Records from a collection
════════

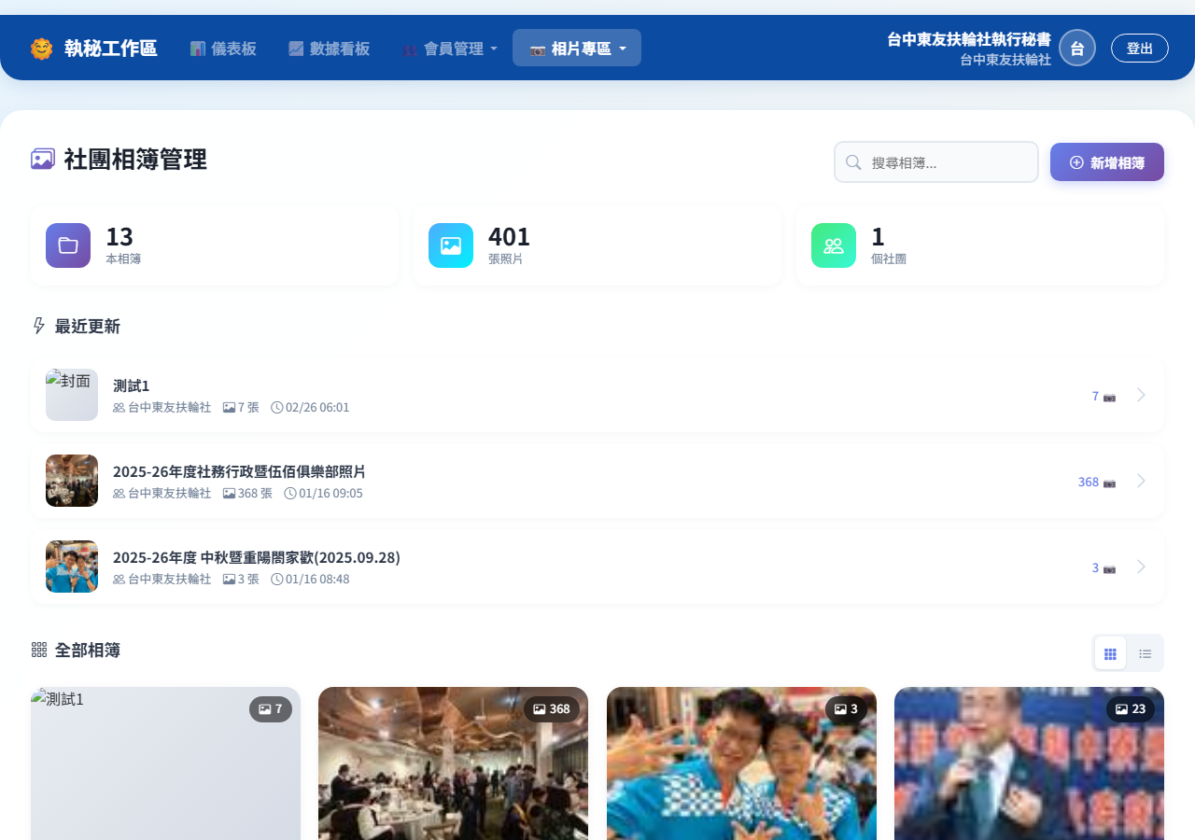Open the 相片專區 dropdown menu
The image size is (1195, 840).
576,48
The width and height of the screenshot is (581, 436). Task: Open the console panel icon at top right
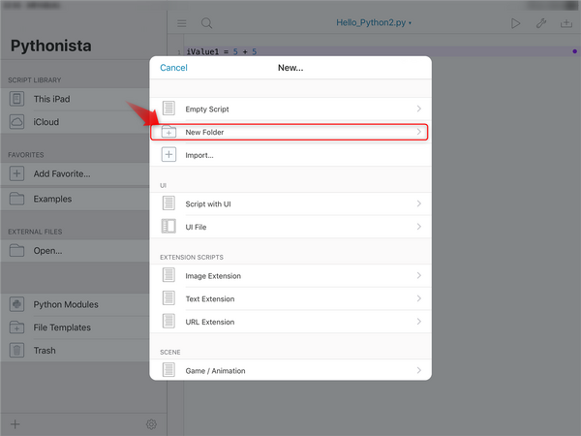click(566, 22)
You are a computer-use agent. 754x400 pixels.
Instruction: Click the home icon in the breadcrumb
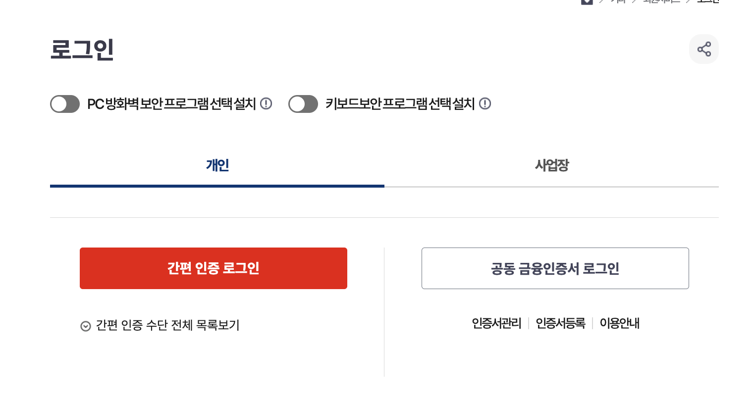(587, 1)
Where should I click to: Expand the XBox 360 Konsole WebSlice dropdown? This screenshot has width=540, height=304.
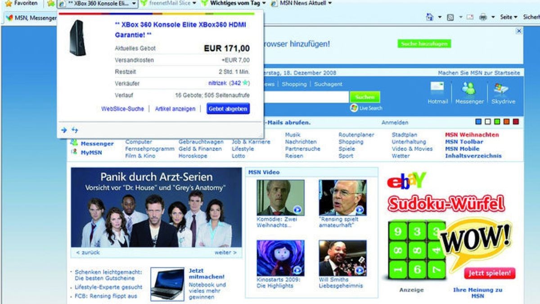click(x=134, y=4)
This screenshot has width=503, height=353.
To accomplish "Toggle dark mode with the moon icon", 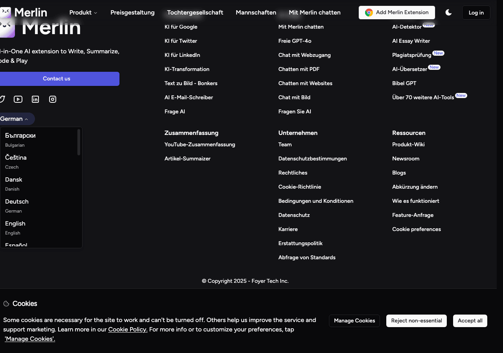I will point(448,12).
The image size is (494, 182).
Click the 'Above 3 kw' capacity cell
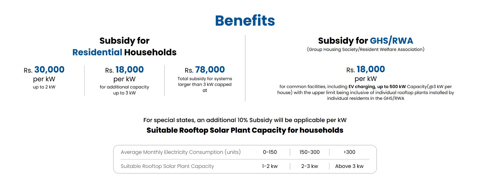[x=349, y=166]
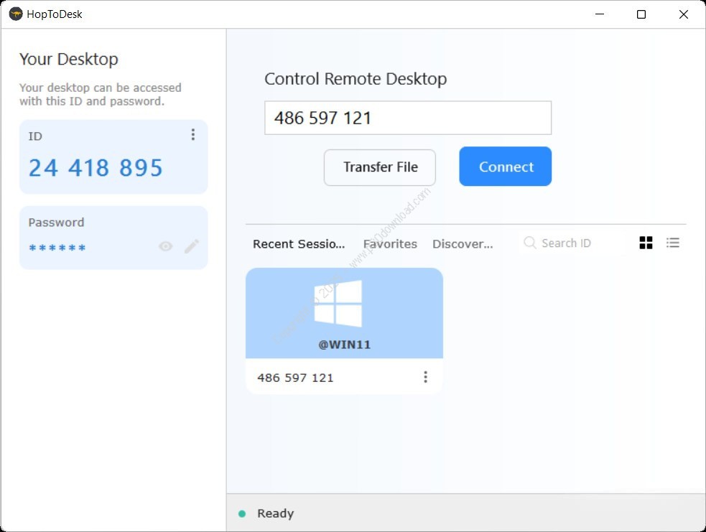706x532 pixels.
Task: Click the Search ID field
Action: pyautogui.click(x=575, y=243)
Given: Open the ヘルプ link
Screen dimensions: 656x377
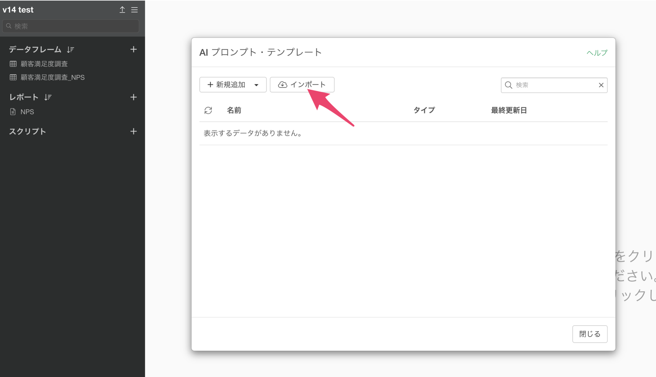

════════

**What to produce**
Each line from the one containing "Given: Open the ヘルプ link" through the last line of the entries above is to be extracted exactly. Pictures are not part of the copy.

**Result**
Given: Open the ヘルプ link
Screen dimensions: 656x377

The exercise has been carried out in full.